* _Исходный текст_:

::::

Евгений Александрович, кстати, еще и сам хотел снимать кино. И издавать романы. И продолжать свой колоссальный труд — «Антологию русской поэзии». «Меня почему-то упрекают в зависти к тем, кто больше меня, кому больше дано свыше, — сетовал Евту­шен­ко, — но будь я действительно так завистлив, смог бы выбирать из чужого — лучшее, да еще столько лет подряд? Кто из поэтов заботился так о том, чтобы других поэтов не забывали?».

Последние месяцы жизни (да кто же верил, что последние? — я, например, думал: выкарабкается, обязательно еще почитает мне, как больше никто не умеет читать!) Евгений Александрович сокрушался оттого, что российские кинематографисты выставили его в дурном свете в сериале «Таинственная страсть» — по одноименной книге Аксенова о шестидесятниках.

Первые серии, где не было еще ни грязного белья, ни мелочных ссор, ни письма против Пастернака, которое киношный Евтушенко якобы уговаривал подписать Ахмадулину, привели поэта в восторг: «Как все похожи! Смотрю — и вспоминаю...», но потом, увидев себя на экране трусливым, эгоистичным, непохожим на настоящего, написавшего «Бабий Яр», «Танки идут по Праге» и «Наследники Сталина», поэт почувствовал себя раздавленным: «Как думаешь, вот это мне — за что?! Кому нужно, чтобы, когда я уйду, люди, живого меня не знавшие, вытащили это, посмотрели — и решили, что я был ничтожной мелкой душонкой?».

::::

* _Что сделать_: Перескажите текст выше в двух предложениях.

Сохранённые записи данных:
::::

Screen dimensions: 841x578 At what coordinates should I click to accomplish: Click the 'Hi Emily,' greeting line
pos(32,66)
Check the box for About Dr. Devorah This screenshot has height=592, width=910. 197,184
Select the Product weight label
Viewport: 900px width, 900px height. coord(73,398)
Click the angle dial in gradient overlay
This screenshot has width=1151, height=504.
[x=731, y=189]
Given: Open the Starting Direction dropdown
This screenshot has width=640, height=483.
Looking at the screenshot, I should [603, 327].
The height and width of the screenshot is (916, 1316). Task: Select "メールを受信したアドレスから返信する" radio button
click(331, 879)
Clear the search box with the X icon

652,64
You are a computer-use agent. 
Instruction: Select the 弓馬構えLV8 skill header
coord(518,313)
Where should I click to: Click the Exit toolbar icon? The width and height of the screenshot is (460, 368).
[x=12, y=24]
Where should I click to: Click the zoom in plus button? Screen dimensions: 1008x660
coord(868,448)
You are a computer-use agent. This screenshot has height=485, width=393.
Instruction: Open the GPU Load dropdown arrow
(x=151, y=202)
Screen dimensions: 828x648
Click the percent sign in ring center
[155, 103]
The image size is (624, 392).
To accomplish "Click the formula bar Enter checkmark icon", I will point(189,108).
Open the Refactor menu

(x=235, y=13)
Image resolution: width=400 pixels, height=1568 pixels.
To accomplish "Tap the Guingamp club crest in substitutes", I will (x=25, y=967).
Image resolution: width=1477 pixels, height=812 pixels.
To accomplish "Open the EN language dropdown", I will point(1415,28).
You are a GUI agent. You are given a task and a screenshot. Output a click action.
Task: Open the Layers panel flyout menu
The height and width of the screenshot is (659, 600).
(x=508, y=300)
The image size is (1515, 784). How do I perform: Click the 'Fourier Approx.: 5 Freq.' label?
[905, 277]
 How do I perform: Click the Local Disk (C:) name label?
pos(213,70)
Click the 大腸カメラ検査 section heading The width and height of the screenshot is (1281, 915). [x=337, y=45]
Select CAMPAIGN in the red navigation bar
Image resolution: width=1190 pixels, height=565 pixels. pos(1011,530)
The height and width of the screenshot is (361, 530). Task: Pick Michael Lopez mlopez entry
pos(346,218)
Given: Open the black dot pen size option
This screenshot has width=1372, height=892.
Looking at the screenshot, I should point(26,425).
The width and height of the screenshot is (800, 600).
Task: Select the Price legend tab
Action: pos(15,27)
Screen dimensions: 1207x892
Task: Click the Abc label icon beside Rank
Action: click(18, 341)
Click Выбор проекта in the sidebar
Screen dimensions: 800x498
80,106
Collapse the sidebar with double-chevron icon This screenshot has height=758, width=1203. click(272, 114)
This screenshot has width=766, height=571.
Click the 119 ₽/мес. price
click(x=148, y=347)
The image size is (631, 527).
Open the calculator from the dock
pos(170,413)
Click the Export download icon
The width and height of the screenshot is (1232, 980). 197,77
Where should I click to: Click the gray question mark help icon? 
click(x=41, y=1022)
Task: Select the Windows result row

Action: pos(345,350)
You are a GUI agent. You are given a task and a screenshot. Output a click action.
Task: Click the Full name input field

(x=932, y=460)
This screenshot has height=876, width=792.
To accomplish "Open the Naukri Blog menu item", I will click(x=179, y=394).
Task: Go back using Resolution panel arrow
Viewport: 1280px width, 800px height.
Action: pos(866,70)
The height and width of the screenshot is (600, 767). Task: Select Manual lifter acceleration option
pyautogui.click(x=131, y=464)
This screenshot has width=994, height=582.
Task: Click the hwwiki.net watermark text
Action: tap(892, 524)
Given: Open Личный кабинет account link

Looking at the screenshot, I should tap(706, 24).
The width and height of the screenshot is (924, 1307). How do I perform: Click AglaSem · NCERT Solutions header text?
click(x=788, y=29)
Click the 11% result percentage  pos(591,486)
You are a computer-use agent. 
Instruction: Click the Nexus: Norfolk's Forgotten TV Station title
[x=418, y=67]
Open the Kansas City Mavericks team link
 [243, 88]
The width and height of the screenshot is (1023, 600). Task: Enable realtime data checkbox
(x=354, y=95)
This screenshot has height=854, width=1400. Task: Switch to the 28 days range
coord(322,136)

::::

* _Поле ответа_: Евтушенко хотел снимать кино, издавать романы и продолжать «Антологию русской поэзии», а упреки в зависти к более одаренным поэтам отвергал. В последние месяцы жизни он сокрушался из-за сериала «Таинственная страсть» по книге Аксенова: первые серии привели его в восторг, но, увидев себя на экране трусливым и эгоистичным, он почувствовал себя раздавленным.